# GIVEN RECORDS
========

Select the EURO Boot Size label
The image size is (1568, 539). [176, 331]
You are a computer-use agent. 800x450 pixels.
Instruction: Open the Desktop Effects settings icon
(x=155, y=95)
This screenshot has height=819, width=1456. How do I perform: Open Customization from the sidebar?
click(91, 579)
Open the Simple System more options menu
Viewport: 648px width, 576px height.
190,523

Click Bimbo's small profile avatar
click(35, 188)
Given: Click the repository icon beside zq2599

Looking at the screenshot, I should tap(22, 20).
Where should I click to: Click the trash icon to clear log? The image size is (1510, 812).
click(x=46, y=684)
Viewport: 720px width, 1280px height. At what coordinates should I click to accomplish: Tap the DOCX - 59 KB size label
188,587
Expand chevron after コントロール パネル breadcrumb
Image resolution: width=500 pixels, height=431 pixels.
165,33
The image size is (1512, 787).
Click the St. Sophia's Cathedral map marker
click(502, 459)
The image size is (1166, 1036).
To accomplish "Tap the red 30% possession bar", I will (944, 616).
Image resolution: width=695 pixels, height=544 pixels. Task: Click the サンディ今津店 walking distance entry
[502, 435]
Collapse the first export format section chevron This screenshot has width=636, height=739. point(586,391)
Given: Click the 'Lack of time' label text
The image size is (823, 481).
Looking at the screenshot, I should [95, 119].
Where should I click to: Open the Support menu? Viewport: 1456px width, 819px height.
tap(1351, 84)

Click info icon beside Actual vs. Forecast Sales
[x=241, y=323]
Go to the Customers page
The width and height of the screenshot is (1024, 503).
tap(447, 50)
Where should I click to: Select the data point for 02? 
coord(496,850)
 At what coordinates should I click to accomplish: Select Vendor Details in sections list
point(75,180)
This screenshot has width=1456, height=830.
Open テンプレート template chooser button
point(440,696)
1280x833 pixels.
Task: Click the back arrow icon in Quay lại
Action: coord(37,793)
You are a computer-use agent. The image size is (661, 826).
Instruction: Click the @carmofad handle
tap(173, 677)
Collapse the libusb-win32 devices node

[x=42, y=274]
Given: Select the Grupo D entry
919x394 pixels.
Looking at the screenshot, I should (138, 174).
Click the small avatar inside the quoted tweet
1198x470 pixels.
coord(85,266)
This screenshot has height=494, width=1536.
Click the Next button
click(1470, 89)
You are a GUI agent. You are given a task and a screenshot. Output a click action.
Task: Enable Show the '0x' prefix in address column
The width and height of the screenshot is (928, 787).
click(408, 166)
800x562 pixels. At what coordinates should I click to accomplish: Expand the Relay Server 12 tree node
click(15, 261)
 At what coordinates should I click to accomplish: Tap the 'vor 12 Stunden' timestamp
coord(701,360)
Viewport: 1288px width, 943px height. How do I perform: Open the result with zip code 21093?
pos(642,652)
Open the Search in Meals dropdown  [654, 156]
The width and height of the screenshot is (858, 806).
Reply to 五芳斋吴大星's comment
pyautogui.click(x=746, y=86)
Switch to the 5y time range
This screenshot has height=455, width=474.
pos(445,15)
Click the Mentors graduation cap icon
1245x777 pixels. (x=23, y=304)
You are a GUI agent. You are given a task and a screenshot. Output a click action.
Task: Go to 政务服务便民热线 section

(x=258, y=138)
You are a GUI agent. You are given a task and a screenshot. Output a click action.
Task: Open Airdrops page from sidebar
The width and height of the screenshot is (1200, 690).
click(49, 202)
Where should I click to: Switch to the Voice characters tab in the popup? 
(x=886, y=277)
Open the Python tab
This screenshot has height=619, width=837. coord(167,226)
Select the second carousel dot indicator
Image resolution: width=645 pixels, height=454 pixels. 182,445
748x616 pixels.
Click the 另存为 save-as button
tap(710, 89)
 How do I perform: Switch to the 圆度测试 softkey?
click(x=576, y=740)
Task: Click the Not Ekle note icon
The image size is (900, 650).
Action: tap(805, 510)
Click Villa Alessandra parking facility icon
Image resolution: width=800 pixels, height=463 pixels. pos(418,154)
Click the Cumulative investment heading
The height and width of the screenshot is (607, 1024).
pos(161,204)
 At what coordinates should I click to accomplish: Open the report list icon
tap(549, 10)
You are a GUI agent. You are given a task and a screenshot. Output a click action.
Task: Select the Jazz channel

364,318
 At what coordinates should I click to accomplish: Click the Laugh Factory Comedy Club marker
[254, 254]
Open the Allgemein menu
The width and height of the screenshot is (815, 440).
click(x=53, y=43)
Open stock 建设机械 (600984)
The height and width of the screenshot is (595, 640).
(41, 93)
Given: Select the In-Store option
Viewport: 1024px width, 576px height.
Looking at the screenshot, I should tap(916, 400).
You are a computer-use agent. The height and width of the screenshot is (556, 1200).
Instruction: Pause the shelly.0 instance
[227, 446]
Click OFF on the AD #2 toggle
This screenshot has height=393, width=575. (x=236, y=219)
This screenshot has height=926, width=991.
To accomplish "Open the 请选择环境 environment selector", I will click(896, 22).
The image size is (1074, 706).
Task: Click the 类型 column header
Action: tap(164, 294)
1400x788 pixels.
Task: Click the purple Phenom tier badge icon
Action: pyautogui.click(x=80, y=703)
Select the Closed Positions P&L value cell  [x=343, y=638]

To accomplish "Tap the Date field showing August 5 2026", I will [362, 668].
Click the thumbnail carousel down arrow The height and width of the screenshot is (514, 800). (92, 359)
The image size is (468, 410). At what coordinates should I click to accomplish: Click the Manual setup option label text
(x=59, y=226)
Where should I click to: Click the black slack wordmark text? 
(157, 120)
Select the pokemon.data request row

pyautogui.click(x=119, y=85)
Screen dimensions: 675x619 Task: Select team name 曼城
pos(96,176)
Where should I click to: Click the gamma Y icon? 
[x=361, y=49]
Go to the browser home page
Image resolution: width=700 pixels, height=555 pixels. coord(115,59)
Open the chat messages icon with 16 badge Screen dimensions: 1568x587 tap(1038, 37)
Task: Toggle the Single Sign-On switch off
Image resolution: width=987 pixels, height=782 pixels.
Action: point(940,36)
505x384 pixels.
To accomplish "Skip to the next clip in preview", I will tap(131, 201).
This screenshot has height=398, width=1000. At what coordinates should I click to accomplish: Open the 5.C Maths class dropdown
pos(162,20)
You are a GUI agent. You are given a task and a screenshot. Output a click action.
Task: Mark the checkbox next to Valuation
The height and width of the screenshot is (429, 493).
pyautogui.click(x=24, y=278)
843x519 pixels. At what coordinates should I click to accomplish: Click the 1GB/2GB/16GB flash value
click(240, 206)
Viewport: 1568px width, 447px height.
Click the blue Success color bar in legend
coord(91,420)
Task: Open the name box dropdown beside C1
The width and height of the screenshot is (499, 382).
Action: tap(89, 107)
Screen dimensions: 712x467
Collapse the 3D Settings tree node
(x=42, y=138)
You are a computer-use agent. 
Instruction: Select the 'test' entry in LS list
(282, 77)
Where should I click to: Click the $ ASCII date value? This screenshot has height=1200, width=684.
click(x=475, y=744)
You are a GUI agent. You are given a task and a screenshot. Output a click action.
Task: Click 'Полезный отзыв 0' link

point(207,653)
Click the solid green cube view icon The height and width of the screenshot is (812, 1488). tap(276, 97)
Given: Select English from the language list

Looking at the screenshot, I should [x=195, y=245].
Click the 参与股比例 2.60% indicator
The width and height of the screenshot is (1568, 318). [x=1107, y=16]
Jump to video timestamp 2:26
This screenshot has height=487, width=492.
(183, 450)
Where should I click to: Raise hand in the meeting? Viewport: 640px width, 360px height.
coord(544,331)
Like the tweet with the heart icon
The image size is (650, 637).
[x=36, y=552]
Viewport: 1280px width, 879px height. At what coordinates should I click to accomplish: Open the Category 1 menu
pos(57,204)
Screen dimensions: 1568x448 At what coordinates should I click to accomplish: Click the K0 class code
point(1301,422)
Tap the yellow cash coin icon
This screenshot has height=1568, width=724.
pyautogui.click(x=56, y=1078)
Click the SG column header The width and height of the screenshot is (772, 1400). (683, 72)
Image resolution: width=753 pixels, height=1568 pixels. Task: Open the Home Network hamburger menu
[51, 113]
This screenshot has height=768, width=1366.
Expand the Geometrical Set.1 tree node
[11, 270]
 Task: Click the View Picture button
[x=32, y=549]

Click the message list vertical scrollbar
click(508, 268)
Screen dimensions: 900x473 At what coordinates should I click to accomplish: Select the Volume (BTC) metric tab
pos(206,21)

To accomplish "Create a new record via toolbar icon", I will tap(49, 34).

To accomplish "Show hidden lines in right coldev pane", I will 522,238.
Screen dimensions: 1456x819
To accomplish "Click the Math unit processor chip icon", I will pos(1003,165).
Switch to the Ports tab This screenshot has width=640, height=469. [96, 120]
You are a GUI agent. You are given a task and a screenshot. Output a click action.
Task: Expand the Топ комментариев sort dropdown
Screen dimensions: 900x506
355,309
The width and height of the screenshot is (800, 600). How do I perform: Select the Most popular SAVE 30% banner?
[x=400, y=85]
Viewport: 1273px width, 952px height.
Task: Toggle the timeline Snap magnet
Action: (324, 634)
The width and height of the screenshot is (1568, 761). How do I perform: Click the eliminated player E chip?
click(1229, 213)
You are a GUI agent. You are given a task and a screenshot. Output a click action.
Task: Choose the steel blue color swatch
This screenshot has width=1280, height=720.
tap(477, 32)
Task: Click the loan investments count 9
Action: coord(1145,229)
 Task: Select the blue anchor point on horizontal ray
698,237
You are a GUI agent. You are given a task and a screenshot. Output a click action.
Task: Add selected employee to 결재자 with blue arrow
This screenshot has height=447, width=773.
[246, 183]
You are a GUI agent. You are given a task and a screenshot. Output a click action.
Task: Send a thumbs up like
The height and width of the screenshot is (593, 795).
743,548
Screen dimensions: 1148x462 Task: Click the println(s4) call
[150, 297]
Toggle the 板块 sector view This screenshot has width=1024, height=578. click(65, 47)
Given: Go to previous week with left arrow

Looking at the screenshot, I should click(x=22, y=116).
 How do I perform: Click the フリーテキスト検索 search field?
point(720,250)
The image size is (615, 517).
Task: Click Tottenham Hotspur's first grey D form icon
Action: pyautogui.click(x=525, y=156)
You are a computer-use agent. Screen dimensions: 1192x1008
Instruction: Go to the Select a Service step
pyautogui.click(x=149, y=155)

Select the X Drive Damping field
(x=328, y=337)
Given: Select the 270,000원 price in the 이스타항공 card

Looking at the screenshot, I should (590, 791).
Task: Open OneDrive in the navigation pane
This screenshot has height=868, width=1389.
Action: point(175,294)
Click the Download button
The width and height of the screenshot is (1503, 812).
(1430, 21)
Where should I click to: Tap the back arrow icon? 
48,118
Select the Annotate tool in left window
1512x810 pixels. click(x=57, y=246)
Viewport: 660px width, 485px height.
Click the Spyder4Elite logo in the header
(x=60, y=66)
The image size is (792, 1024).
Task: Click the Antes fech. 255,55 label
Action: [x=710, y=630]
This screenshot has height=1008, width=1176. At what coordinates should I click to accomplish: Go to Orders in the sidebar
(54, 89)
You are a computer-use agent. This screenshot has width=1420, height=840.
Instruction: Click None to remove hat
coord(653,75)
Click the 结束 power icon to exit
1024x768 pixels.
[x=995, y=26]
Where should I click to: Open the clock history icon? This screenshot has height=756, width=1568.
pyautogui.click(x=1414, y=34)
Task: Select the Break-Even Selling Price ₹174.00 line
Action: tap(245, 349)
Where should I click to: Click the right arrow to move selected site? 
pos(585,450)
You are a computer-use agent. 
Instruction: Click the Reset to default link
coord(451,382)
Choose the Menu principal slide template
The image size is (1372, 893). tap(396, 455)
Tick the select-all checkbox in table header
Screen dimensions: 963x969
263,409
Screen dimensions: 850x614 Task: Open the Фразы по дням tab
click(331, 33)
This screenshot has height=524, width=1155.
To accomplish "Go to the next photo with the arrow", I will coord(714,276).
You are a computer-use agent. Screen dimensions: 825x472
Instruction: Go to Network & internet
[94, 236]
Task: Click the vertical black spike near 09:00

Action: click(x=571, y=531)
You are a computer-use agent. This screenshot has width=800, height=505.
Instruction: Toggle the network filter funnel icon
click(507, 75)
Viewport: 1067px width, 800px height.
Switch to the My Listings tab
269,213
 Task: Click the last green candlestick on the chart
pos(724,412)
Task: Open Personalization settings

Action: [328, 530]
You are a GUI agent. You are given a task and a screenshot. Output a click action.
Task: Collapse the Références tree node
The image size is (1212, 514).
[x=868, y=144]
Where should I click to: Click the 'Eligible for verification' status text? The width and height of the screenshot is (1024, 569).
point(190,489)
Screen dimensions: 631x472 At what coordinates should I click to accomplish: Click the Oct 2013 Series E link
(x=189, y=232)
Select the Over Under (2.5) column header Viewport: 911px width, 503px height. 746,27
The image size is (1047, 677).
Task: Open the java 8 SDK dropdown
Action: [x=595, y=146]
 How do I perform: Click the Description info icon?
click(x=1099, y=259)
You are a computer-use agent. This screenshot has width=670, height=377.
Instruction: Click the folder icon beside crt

========

# WHAT THE TASK REQUIRES
Above are the entries. Copy exactly the part that opens with the line containing "Instruction: Select the" and closes with the line containing "Click the SG", and no more.

# REPLY TO THE TASK
Instruction: Select the 'test' entry in LS list
(282, 77)
Where should I click to: Click the $ ASCII date value? This screenshot has height=1200, width=684.
click(x=475, y=744)
You are a GUI agent. You are given a task and a screenshot. Output a click action.
Task: Click 'Полезный отзыв 0' link

point(207,653)
Click the solid green cube view icon The height and width of the screenshot is (812, 1488). tap(276, 97)
Given: Select English from the language list

Looking at the screenshot, I should [x=195, y=245].
Click the 参与股比例 2.60% indicator
The width and height of the screenshot is (1568, 318). [x=1107, y=16]
Jump to video timestamp 2:26
This screenshot has height=487, width=492.
(183, 450)
Where should I click to: Raise hand in the meeting? Viewport: 640px width, 360px height.
coord(544,331)
Like the tweet with the heart icon
The image size is (650, 637).
[x=36, y=552]
Viewport: 1280px width, 879px height. At what coordinates should I click to accomplish: Open the Category 1 menu
pos(57,204)
Screen dimensions: 1568x448 At what coordinates should I click to accomplish: Click the K0 class code
point(1301,422)
Tap the yellow cash coin icon
This screenshot has height=1568, width=724.
pyautogui.click(x=56, y=1078)
Click the SG column header The width and height of the screenshot is (772, 1400). (683, 72)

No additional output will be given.